Let me explain. Because I had been persuaded last week that the Independent's news desk would be interested in the Princess of Wales's personal arrangements in Colorado, I filed the wrong story. The Independent's news desk hadn't given two stuffs for thePrincess of Wales's personal arrangements but had wanted me to discover whether the Miami Dolphins were Super Bowl contenders. I should fly back to America, they said, and cover the Dolphins' play-off game against the San Diego Chargers.

Frankly, I didn't fancy it. While I'd been faffing around in Colorado on the wrong story, work had been piling up in London (Mr Rod Ellis, of North Street, Clapham, is becoming increasingly impatient, as is Mr David Liddiement, the BBC's gifted head of entertainment, who wants to know whether Rachel Garley has agreed yet to wear a blonde wig to play Frankie Fraser's friend, the lovely Marilyn, in El Independo, my satirical soap for BBC2), and in any case, and with all due respect to the Independent's news desk, someone as expert in American football as I am could easily cover a game from London which was taking place in San Diego.

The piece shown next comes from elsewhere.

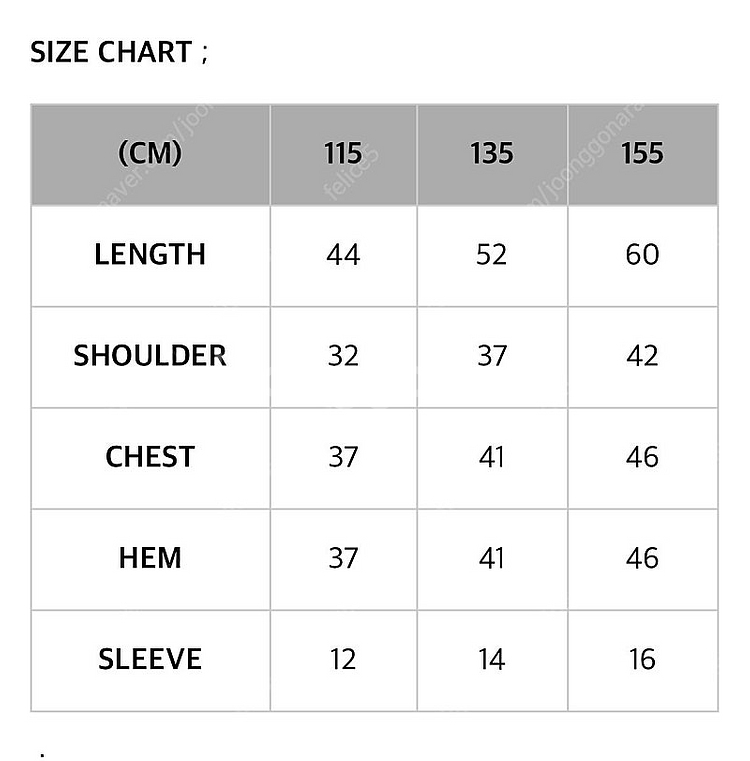Viewport: 750px width, 761px height.
Task: Select length value 44 for size 115
Action: coord(344,256)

Resisting the temptation to write a piece about rugger (specifically, and because I could as easily not go to the West Country as not go to San Diego, asking why, when Will Carling is getting fatter every day and Jeremy Guscott has lost a yard of pace, the England selectors don't play both our most talented players - the little lad Catt from Bath and the little lad Hull from Bristol), I told the Independent's news desk that I was returning to America, but, instead, went underground in London - first devising a telephone answering code with Honest John in case I should need a new supply of Prozac. Then, and three days before the game took place, I wrote a piece in which I argued that the Dolphins, in spite of their acquisition of a running game in the shape of Bernie Parmalee, would in the event be narrowly beaten by the Chargers.

Parmalee was promising, I said, but the Chargers' defence was the third most successful in the NFL against the rush and any threat from Parmalee would be snuffed out early. More seriously, Dan Marino would be let down by a defence which all season had missed important tackles - a fatal habit against a running-back as capable as Natrone Means of coming up with decisive plays in the fourth quarter.

Nor was I silly enough to file this from London. Since the Independent's news desk assumed I was in America, I faxed my copy to Neil the Shirt in Colorado and told him to fax it to the Independent.

Imagine my surprise when my telephone rang with the appropriate code and, expecting Honest John, I answered it. It wasn't Honest John, but the Independent's news desk.

"That's the easiest code to crack yet devised,'' they said. "And what's all this about a mountain man called Billy Burkehart shooting the sheriff of Fairplay in the J Bar J?''

"It's news to me,'' I said. "Neil the Shirt must have filed his story instead of mine. He thinks that what happens to Daily Mail readers in American ski resorts is of interest to the Independent.''

"And so it is,'' they said. "We'll be running his column instead of yours.''

That's the bad news. The good news is that I've come up with another entry for 101 Things Streetwise People Do. Honest John, who's on the run, has been confounded by his own nose for a story. He's scooped himself to the Daily Star, selling then the details of his escape from Pentonville. Only later did it hit him that he couldn't collect the fee without revealing his whereabouts - which is what he's done. That's pretty streetwise, I think you'll agree.